Budget vs Actual 1373



  • Does anyone have a separate process for Financial Planning?
    We have a separate process, which was done last year when I was not working for this company. Our auditors (KPMG) had accessed documentation deficiency on all our process documentation, and so I am trying to make the documentation more robust for year 2.
    The forecast has 3 components: sales, production expenses and departmental expenses. But, only departmental expenses are compared to actuals.
    My question is: should we prepare BVA for sales forecast and production expenses too? KPMG did not bring this up last year.



  • We have a separate process for Financial Reporting and we compare all categories to BVA. I would anticipate that although KPMG didn’t bring it up last year, they’ll certainly dig deeper this year so it would be to your benefit to include this.



  • Yes, there is a separate process and a RACM for financial planning and forecasting on all clients we did SOX efforts on.



  • KPMG is our auditor as well. We have done nothing related to the planning process as we do not see any critical controls in this area that could impact actual financial reporting.
    We do document as part of our entity-level controls the fact that we have a rigorous planning process, but we do not place any reliance on that in the determination of controls that we have identified as ‘key’.
    Can KPMG tell you where they feel that your documentation is lacking? It is hard to imagine that the financial planning area could be that significant in your overall control scheme. You should ensure that you have tight documentation around processing controls as well as the financial close process.
    For most companies, the areas of greatest risk are revenue recognition, inventory, fixed assets, impairment, judgemental reserves and income taxes. Day to day G-and-A and transaction processing present a lower risk of significant financial error than the close process does.

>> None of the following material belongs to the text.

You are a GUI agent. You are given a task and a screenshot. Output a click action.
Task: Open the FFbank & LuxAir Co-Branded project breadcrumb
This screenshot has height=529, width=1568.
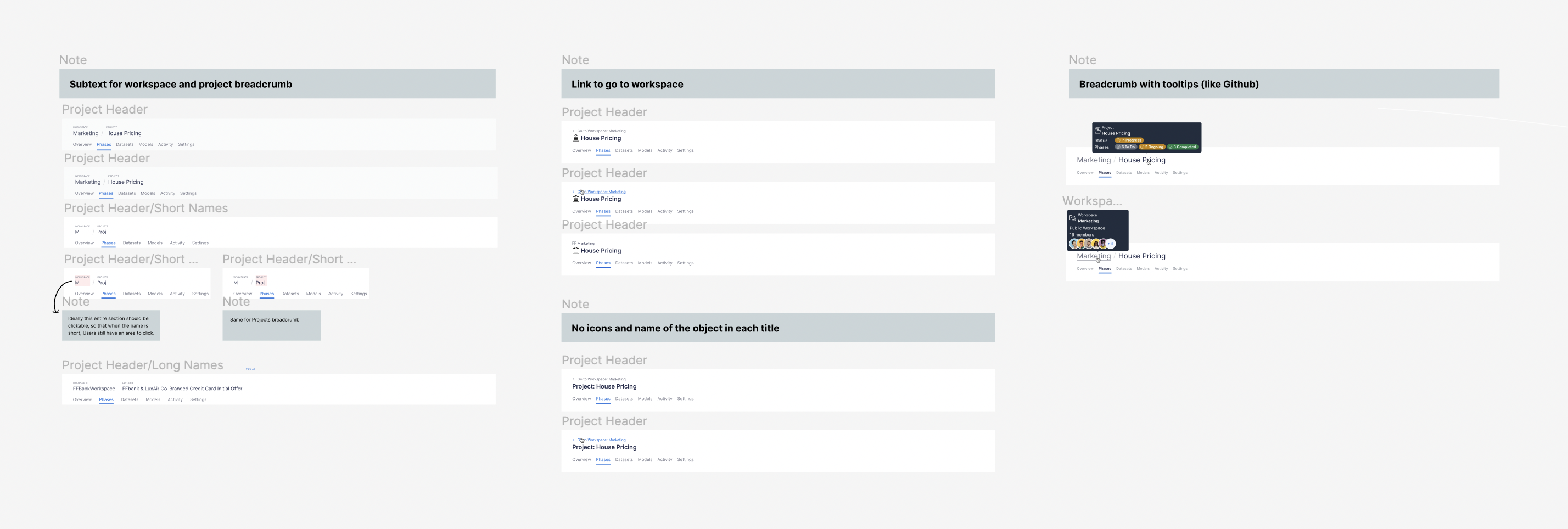click(x=183, y=389)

  • Thanks. KPMG’s documentation deficiency was related to all processes in general. However, we do not compare actual sales to forecast and actaul production costs to forecasts. KPMG did not bring this up last year, but I am wondering if I should remediate it. Do companies compare actual sales to forecast and actual production to forecast as a part of BVA?



  • The comparison of budget or forecast to actual results is more of an operational control than a financial control. Unless you are relying on this to identify financial reporting errors, I would not spend much time in this area. To me, your important controls are those at the transaction level, account reconciliations, management review of actual results and supervisor review of reconciliations and journal entries. You could possibly add in some sort of trend analysis, but that is a high-level detect control that is almost secondary in nature. You can argue that comparison of actual results to budget, forecast or prior year is a control that you could document and test as this will highlight variances which shoudl then be explained, but this type of control will not catch errors such as accruing something to plan or forecast in order to hit your target versus accruing the actual revenue or expense. Only your prevent controls are going to catch those items.



  • Thanks once again. I think that would help me to put forward some valid explanations. SInce KPMG was not happy last year, they want to see explanations/thought process for everything this year, and we cannot afford to have documentation deficiency again this year, since it would then become material weakness.